Domestic Partners: Income Reporting

The IRS issued three rulings in 2010 to address how the income of registered domestic partners in California should be reported and taxed for both state and federal income tax purposes.

In Chief Counsel Advice 201021050, the IRS determined that for tax years beginning after December 31, 2006, registered domestic partners in California are to report one-half of the community income, whether received in the form of compensation for personal services or from property, on the tax return.

In a similar private letter ruling [PLR 201021048], the IRS ruled the same and extended the community property treatment to include one-half of the credits for income tax withholding.

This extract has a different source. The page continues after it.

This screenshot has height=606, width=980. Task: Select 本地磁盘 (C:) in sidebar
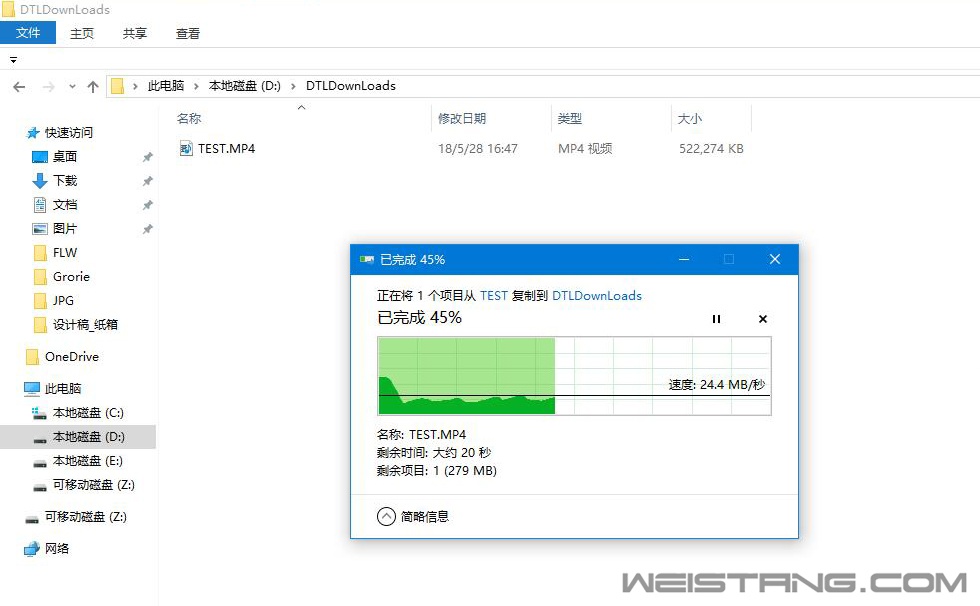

The third ruling, Chief Counsel Advice 201020149, addressed the issue of collection potential when one partner files an offer in compromise. The IRS ruled that it can consider the assets of a taxpayer’s registered domestic partner in California when
determining the reasonable collection potential of a taxpayer’s offer in compromise under IRC §7122.

Although the three rulings from the IRS do not specifically address
other community property states that may have registered domestic partner laws, a recent IRS Quick Alert implied that the IRS would use the same rules in other community property states with similar laws specifically referencing California, Nevada and Washington. The alert stated:

Registered Domestic Partners in California, Washington and Nevada must split their income and withholding credits in accordance with community property laws of their states.

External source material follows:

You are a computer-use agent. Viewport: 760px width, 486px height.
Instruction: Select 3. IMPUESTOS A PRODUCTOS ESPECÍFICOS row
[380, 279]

Effective February 14, 2011, they can file a Form 1040 return using either Head of Household filing status (if the taxpayer is claiming one or more dependents) or single filing status.

There are six other community property states: Arizona, Idaho,
Louisiana, New Mexico, Texas and Wisconsin. Some of these states
(maybe all) have domestic partner laws in effect that extend certain fringe benefits, such as health care and retirement benefits to a domestic partner.

It is unclear whether the IRS will require domestic partners residing in these states to split income and withholding as they apparently are required to do in California, Nevada and Washington.